━━━ EXERCISE INPUTS

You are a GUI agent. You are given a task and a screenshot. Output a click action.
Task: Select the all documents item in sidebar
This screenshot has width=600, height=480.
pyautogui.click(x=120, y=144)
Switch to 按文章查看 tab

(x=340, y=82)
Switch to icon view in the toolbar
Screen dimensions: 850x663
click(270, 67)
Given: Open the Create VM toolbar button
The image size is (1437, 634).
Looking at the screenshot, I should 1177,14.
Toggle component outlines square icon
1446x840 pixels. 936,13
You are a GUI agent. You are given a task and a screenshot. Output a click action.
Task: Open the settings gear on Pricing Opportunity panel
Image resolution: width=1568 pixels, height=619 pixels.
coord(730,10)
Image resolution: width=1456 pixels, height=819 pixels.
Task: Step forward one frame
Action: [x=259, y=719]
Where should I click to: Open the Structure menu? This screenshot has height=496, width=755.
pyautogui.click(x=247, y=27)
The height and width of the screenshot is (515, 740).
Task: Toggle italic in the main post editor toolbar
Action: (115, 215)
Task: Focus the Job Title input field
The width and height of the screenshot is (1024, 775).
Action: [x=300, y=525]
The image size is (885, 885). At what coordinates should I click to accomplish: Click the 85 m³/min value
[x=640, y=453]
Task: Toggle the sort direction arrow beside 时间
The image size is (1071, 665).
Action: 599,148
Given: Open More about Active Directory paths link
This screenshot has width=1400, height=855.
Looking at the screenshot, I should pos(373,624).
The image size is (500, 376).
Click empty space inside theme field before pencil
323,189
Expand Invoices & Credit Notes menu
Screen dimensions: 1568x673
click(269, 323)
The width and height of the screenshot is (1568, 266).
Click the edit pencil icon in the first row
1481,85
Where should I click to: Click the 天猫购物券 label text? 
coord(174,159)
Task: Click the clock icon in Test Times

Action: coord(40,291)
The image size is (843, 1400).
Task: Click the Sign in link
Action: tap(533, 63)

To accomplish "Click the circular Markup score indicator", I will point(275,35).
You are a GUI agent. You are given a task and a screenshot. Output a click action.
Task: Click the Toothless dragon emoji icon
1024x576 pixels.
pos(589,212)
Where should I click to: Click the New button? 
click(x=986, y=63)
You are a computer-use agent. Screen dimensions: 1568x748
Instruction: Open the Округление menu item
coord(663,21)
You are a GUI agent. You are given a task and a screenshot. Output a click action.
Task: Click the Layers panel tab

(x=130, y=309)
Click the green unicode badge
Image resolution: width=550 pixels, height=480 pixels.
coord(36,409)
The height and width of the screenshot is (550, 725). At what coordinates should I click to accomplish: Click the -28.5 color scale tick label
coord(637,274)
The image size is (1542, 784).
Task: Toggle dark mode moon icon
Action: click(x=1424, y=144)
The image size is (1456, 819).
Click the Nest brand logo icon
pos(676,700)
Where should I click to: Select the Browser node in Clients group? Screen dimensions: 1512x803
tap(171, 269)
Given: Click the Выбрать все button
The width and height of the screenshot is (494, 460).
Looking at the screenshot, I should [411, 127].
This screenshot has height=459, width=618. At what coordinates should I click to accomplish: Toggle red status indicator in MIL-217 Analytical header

━━━━━━

### [EXERCISE DESCRIPTION]
Present each line of the data above as an item in a numbered list, leaving out the blank lines.

### [ANSWER BELOW]
1. You are a GUI agent. You are given a task and a screenshot. Output a click action.
2. Task: Select the all documents item in sidebar
3. This screenshot has width=600, height=480.
4. pyautogui.click(x=120, y=144)
5. Switch to 按文章查看 tab
6. (x=340, y=82)
7. Switch to icon view in the toolbar
8. Screen dimensions: 850x663
9. click(270, 67)
10. Given: Open the Create VM toolbar button
11. The image size is (1437, 634).
12. Looking at the screenshot, I should 1177,14.
13. Toggle component outlines square icon
14. 1446x840 pixels. 936,13
15. You are a GUI agent. You are given a task and a screenshot. Output a click action.
16. Task: Open the settings gear on Pricing Opportunity panel
17. Image resolution: width=1568 pixels, height=619 pixels.
18. coord(730,10)
19. Image resolution: width=1456 pixels, height=819 pixels.
20. Task: Step forward one frame
21. Action: [x=259, y=719]
22. Where should I click to: Open the Structure menu? This screenshot has height=496, width=755.
23. pyautogui.click(x=247, y=27)
24. The height and width of the screenshot is (515, 740).
25. Task: Toggle italic in the main post editor toolbar
26. Action: (115, 215)
27. Task: Focus the Job Title input field
28. The width and height of the screenshot is (1024, 775).
29. Action: [x=300, y=525]
30. The image size is (885, 885). At what coordinates should I click to accomplish: Click the 85 m³/min value
31. [x=640, y=453]
32. Task: Toggle the sort direction arrow beside 时间
33. The image size is (1071, 665).
34. Action: 599,148
35. Given: Open More about Active Directory paths link
36. This screenshot has width=1400, height=855.
37. Looking at the screenshot, I should pos(373,624).
38. The image size is (500, 376).
39. Click empty space inside theme field before pencil
40. 323,189
41. Expand Invoices & Credit Notes menu
42. Screen dimensions: 1568x673
43. click(269, 323)
44. The width and height of the screenshot is (1568, 266).
45. Click the edit pencil icon in the first row
46. 1481,85
47. Where should I click to: Click the 天猫购物券 label text? 
48. coord(174,159)
49. Task: Click the clock icon in Test Times
50. Action: coord(40,291)
51. The image size is (843, 1400).
52. Task: Click the Sign in link
53. Action: tap(533, 63)
54. To accomplish "Click the circular Markup score indicator", I will point(275,35).
55. You are a GUI agent. You are given a task and a screenshot. Output a click action.
56. Task: Click the Toothless dragon emoji icon
57. 1024x576 pixels.
58. pos(589,212)
59. Where should I click to: Click the New button? 
60. click(x=986, y=63)
61. You are a computer-use agent. Screen dimensions: 1568x748
62. Instruction: Open the Округление menu item
63. coord(663,21)
64. You are a GUI agent. You are given a task and a screenshot. Output a click action.
65. Task: Click the Layers panel tab
66. (x=130, y=309)
67. Click the green unicode badge
68. Image resolution: width=550 pixels, height=480 pixels.
69. coord(36,409)
70. The height and width of the screenshot is (550, 725). At what coordinates should I click to accomplish: Click the -28.5 color scale tick label
71. coord(637,274)
72. The image size is (1542, 784).
73. Task: Toggle dark mode moon icon
74. Action: click(x=1424, y=144)
75. The image size is (1456, 819).
76. Click the Nest brand logo icon
77. pos(676,700)
78. Where should I click to: Select the Browser node in Clients group? Screen dimensions: 1512x803
79. tap(171, 269)
80. Given: Click the Выбрать все button
81. The width and height of the screenshot is (494, 460).
82. Looking at the screenshot, I should [411, 127].
83. This screenshot has height=459, width=618. At what coordinates should I click to accomplish: Toggle red status indicator in MIL-217 Analytical header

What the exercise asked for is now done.